--- Problem description ---
The number of lines below that contain the word "options" is all that the answer should hold.

[Recorded data]
=== Section Start ===

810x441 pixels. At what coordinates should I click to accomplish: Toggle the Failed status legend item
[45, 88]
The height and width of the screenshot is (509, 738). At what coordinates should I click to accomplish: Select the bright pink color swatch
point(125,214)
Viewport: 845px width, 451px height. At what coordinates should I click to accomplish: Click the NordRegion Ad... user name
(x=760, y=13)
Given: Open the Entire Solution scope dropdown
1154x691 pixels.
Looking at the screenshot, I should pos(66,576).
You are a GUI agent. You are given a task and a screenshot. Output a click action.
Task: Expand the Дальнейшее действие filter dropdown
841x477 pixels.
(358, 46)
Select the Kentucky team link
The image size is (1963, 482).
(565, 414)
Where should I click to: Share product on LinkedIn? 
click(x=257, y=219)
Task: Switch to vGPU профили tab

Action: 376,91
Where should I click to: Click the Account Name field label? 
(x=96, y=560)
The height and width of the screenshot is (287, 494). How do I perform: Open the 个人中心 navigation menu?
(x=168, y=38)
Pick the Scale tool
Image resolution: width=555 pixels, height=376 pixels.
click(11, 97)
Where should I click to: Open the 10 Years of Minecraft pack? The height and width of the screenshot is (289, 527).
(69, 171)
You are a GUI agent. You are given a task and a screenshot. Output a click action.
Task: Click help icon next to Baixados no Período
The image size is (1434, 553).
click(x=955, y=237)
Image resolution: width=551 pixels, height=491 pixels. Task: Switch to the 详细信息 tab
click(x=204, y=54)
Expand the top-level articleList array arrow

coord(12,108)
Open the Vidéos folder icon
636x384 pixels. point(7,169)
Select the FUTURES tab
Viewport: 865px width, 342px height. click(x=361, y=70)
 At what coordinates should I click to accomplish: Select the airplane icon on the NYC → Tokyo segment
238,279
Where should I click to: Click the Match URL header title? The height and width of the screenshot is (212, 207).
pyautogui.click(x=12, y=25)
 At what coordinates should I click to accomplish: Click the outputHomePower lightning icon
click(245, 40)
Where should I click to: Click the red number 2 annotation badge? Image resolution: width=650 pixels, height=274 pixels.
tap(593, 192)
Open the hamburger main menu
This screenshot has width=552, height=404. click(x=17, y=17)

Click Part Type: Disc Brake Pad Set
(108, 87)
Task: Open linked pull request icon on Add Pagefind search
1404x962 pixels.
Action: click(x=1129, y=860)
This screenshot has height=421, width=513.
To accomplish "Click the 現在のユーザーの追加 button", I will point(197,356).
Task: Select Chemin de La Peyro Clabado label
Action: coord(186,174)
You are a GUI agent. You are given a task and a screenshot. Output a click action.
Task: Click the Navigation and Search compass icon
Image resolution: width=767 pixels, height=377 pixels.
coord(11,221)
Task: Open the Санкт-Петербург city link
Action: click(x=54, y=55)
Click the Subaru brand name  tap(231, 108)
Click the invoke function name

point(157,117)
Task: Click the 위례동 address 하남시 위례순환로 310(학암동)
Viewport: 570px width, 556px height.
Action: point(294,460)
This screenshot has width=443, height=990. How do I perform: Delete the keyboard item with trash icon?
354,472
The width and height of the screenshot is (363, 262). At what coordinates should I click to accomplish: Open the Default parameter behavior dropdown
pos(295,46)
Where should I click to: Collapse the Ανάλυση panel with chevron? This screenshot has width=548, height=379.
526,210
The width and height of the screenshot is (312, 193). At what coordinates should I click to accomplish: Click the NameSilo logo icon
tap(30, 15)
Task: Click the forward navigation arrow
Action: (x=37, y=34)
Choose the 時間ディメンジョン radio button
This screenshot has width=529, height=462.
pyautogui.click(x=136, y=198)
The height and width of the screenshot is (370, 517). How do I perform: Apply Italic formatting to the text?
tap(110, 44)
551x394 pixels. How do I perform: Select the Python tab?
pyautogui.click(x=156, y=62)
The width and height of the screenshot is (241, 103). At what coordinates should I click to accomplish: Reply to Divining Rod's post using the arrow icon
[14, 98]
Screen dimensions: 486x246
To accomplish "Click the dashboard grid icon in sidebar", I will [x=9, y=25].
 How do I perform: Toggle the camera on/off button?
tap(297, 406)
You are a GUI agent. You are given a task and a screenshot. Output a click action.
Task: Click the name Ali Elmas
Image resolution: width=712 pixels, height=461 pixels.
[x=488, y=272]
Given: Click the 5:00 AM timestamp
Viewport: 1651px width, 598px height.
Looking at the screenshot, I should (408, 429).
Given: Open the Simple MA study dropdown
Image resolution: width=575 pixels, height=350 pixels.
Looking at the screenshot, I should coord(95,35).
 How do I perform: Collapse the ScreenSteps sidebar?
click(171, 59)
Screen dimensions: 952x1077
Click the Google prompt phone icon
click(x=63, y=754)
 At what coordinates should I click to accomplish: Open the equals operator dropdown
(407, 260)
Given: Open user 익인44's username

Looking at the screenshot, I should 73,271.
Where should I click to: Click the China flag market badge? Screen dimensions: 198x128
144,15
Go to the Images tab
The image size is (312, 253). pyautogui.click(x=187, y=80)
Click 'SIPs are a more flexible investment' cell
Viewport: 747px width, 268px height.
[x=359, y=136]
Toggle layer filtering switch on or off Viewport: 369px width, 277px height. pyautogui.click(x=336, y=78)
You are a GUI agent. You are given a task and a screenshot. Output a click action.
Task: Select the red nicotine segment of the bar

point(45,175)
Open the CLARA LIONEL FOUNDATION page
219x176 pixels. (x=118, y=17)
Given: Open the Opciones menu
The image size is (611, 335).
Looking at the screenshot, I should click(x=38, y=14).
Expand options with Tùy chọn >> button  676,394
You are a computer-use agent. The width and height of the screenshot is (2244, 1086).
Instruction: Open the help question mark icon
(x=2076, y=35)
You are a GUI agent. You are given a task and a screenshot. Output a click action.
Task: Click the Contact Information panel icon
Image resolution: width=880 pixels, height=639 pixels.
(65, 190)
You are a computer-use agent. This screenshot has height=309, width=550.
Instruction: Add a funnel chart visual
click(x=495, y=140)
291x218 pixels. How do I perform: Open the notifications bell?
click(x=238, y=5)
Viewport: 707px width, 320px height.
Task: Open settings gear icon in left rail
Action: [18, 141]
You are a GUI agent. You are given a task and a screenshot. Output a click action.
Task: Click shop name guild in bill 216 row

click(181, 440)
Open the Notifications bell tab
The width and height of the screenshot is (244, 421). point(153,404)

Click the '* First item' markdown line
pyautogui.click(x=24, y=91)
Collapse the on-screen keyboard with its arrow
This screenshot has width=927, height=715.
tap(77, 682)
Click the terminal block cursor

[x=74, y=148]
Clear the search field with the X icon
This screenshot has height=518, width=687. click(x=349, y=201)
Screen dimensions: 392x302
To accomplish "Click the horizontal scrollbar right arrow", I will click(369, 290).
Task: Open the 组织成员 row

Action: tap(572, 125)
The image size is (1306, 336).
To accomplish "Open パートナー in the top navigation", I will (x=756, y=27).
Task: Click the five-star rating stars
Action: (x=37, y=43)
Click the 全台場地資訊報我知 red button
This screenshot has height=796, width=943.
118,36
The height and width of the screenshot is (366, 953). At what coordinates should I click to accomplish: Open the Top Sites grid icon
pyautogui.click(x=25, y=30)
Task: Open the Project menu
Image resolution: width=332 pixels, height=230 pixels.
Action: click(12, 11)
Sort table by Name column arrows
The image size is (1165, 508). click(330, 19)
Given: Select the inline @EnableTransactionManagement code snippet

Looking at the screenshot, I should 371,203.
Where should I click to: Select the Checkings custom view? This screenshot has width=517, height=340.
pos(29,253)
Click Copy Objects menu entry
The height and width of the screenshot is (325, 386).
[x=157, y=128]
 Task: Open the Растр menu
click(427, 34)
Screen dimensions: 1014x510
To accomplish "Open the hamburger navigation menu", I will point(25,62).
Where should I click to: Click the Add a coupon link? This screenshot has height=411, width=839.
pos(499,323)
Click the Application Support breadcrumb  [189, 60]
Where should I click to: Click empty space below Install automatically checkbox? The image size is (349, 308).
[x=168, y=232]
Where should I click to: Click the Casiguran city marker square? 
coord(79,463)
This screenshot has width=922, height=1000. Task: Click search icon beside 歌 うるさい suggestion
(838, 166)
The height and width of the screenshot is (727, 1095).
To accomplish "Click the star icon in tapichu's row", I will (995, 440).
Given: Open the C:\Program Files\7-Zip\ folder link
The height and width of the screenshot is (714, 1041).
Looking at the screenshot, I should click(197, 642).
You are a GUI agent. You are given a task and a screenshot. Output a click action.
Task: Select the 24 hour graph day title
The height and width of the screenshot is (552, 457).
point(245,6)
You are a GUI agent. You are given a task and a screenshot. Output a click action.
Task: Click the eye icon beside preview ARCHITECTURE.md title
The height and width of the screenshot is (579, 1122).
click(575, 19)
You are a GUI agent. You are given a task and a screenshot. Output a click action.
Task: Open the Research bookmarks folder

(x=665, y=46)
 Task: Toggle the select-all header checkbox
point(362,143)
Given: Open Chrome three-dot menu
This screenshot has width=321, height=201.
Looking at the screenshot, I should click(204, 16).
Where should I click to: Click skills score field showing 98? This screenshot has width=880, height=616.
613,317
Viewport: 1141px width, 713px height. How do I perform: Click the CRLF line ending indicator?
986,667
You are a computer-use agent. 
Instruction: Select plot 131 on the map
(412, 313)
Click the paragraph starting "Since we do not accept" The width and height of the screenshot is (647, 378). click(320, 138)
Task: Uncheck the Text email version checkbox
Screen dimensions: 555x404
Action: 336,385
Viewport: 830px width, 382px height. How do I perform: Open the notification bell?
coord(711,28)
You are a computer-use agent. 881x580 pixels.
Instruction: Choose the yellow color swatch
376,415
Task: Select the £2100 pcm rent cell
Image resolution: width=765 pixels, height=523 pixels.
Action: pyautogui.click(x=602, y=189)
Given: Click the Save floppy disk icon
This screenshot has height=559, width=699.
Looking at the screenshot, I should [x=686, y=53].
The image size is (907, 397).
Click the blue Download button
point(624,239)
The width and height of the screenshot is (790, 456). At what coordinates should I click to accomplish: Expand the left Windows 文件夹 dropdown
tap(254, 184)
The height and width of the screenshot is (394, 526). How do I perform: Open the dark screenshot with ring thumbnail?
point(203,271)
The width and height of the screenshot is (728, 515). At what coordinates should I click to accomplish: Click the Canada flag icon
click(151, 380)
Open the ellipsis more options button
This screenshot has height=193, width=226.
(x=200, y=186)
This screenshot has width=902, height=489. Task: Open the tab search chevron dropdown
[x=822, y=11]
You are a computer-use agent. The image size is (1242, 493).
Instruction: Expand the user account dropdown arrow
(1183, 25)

=== Section End ===

--- Problem solution ---
2